From the entries that follow, copy each line in which "logo" appears.

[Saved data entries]

──────────────────────────────

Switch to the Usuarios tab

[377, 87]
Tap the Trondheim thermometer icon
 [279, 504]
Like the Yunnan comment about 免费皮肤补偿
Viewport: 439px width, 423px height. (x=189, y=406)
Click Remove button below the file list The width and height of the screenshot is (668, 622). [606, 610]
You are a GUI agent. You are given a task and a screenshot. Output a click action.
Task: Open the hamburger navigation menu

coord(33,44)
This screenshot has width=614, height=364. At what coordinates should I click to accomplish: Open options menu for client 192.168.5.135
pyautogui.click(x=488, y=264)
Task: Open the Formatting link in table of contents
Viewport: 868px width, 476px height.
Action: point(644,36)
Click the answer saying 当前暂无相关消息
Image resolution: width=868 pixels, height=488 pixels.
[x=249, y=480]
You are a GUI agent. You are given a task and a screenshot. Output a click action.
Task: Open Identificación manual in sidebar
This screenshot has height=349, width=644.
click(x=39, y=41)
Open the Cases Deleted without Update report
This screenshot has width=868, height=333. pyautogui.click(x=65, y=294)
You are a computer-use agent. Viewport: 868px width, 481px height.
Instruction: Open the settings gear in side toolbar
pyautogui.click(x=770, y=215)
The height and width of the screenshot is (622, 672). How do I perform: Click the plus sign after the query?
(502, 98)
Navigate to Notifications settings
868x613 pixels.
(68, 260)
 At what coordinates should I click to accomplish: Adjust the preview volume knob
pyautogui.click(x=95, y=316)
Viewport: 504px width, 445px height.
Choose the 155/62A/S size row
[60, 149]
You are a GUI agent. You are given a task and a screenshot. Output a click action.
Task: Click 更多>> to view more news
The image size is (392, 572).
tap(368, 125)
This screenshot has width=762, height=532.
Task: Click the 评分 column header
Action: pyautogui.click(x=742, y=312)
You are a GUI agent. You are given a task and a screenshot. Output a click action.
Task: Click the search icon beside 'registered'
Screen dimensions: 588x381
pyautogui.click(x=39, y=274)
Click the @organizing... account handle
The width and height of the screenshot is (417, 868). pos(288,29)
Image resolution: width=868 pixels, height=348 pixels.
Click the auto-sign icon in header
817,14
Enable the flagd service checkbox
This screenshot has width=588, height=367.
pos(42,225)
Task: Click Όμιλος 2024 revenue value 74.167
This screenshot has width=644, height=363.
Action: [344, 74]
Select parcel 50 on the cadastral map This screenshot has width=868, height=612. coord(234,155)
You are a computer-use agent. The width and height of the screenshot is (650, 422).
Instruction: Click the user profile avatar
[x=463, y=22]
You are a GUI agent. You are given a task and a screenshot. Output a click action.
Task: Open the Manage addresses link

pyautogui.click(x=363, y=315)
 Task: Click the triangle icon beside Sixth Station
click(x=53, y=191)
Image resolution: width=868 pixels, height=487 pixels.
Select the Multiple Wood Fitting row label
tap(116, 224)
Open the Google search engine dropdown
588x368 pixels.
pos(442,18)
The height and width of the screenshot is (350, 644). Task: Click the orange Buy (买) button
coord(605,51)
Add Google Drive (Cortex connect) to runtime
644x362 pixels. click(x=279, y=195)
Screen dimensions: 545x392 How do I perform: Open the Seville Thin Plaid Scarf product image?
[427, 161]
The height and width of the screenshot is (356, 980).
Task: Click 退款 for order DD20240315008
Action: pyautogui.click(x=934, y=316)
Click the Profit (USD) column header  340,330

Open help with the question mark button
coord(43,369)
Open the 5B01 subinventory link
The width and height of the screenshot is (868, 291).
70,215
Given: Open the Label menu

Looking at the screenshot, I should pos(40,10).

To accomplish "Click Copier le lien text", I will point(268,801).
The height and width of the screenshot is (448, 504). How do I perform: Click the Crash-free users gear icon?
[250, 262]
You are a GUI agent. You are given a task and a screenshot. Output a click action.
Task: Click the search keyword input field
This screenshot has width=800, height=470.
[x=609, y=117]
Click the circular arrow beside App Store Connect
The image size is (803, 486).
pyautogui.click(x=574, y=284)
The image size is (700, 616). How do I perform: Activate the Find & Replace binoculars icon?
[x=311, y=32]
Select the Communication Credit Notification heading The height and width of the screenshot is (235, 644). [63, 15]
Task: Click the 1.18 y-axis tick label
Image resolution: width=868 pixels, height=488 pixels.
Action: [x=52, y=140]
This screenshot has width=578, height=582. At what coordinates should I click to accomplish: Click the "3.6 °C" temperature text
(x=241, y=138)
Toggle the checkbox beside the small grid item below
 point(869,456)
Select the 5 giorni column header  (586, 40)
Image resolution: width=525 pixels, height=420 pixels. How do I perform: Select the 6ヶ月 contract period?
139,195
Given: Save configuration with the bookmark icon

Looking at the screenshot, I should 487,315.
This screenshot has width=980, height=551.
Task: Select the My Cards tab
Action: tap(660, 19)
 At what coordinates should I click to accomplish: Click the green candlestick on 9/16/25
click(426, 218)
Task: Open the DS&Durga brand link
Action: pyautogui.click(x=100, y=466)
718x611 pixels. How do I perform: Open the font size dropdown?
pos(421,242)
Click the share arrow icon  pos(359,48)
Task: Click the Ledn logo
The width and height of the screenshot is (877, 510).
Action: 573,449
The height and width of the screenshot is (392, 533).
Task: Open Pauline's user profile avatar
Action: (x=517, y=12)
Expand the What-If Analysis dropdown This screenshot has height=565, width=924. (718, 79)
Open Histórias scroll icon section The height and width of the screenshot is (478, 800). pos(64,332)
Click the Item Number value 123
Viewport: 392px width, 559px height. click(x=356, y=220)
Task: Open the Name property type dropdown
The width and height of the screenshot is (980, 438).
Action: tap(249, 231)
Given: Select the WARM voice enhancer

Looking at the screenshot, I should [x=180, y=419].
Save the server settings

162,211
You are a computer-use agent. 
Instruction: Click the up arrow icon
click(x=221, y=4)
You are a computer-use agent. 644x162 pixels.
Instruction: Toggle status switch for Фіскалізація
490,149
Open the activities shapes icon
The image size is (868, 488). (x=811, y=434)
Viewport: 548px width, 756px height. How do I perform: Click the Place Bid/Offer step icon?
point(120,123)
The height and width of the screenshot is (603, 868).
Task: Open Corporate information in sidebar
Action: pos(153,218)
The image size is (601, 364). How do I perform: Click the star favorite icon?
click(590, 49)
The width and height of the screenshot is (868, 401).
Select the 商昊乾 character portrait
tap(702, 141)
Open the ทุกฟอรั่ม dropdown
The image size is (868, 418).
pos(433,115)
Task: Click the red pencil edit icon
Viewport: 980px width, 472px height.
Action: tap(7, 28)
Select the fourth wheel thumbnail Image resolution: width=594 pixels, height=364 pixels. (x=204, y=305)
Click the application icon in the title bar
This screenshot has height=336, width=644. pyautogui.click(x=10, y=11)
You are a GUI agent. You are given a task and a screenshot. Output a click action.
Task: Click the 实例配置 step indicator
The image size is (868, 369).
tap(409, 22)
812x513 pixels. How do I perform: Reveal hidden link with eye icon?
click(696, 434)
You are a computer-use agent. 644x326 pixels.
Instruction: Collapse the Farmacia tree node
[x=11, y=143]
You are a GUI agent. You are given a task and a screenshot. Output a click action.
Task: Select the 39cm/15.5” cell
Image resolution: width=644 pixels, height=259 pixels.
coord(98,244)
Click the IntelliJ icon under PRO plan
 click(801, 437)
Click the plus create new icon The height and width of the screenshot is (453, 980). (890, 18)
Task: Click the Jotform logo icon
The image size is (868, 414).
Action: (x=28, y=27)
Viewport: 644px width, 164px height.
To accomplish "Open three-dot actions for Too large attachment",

──────────────────────────────

## Result of the task:
Task: Click the Ledn logo
Task: Click the Jotform logo icon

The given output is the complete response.